> _Provided data_
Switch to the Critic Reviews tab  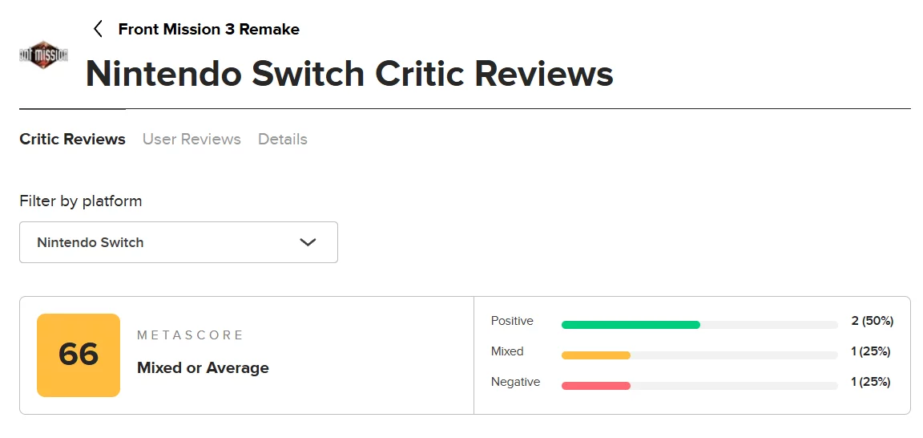coord(72,140)
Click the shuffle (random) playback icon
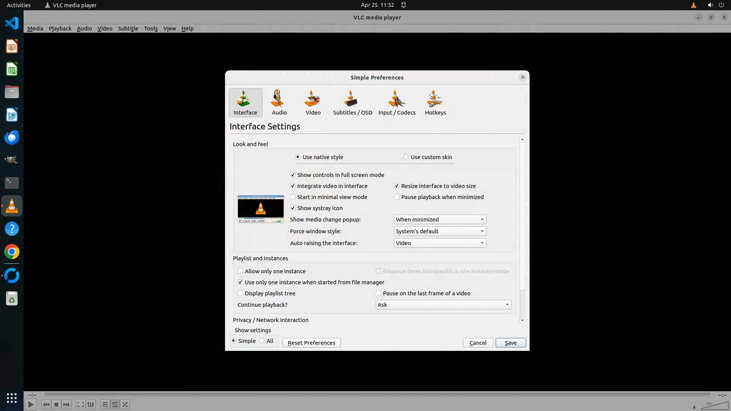Viewport: 731px width, 411px height. [x=125, y=405]
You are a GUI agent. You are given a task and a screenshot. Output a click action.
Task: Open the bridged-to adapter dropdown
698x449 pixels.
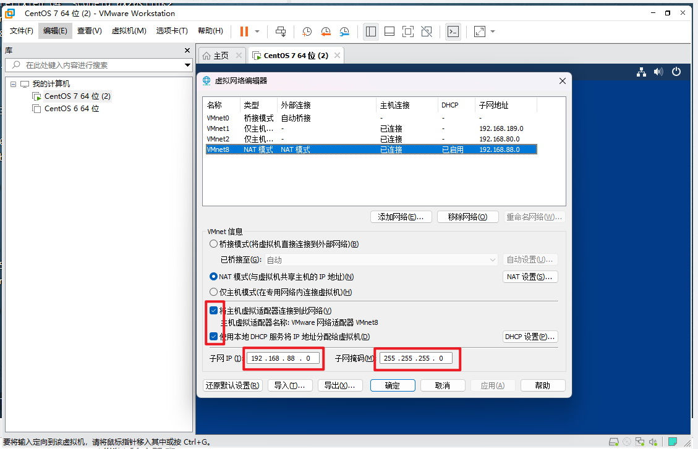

> _What you have to do_
Convert the records, from the line containing "You are a GUI" through the end, into a Markdown table with the columns Row and Text, skipping blank lines and leaving out the pictures.

> _Answer to the exercise_
| Row | Text |
|---|---|
| 1 | You are a GUI agent. You are given a task and a screenshot. Output a click action. |
| 2 | Task: Open the bridged-to adapter dropdown |
| 3 | 698x449 pixels. |